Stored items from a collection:
——————

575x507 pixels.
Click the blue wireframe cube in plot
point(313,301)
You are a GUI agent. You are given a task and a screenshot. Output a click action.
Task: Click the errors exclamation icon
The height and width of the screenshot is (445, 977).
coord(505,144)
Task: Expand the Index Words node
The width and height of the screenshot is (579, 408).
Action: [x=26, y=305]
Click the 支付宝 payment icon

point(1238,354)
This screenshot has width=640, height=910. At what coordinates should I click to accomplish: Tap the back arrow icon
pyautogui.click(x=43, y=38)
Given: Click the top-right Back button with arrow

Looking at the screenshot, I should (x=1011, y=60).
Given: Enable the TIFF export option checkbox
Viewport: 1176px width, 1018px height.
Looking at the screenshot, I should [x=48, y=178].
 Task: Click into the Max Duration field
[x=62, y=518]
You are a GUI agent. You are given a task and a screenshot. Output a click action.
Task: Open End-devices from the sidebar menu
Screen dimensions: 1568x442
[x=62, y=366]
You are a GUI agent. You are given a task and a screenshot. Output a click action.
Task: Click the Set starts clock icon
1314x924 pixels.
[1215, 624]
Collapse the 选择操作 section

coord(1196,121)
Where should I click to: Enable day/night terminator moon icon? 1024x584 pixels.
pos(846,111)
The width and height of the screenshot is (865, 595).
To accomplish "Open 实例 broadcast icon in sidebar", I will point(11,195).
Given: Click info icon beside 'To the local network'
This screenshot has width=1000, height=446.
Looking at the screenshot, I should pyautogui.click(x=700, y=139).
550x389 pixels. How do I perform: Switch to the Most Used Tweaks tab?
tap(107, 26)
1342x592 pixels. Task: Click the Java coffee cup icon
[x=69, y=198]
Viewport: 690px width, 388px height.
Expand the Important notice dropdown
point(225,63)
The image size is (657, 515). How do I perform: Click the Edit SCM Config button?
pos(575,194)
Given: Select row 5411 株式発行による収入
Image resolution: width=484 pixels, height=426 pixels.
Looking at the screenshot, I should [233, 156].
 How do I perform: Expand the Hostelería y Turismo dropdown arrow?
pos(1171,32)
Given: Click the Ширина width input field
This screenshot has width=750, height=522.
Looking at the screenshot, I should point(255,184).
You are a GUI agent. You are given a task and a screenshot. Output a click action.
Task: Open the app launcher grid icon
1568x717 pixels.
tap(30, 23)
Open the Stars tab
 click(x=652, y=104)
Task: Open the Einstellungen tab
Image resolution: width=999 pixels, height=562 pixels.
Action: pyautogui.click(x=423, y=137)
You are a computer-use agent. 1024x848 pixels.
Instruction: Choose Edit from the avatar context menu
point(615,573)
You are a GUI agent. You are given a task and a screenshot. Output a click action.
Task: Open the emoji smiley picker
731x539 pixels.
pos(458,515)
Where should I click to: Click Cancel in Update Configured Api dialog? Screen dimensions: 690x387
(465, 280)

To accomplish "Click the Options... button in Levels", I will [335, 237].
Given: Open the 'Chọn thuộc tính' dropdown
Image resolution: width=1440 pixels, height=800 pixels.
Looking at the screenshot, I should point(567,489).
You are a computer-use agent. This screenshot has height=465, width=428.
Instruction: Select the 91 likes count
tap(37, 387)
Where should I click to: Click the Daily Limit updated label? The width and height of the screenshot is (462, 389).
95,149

——————

[How to complete this task]: Pull every line holding "computer" out of the records.

[Exercise answer]:
You are a computer-use agent. 1024x848 pixels.
You are a computer-use agent. This screenshot has height=465, width=428.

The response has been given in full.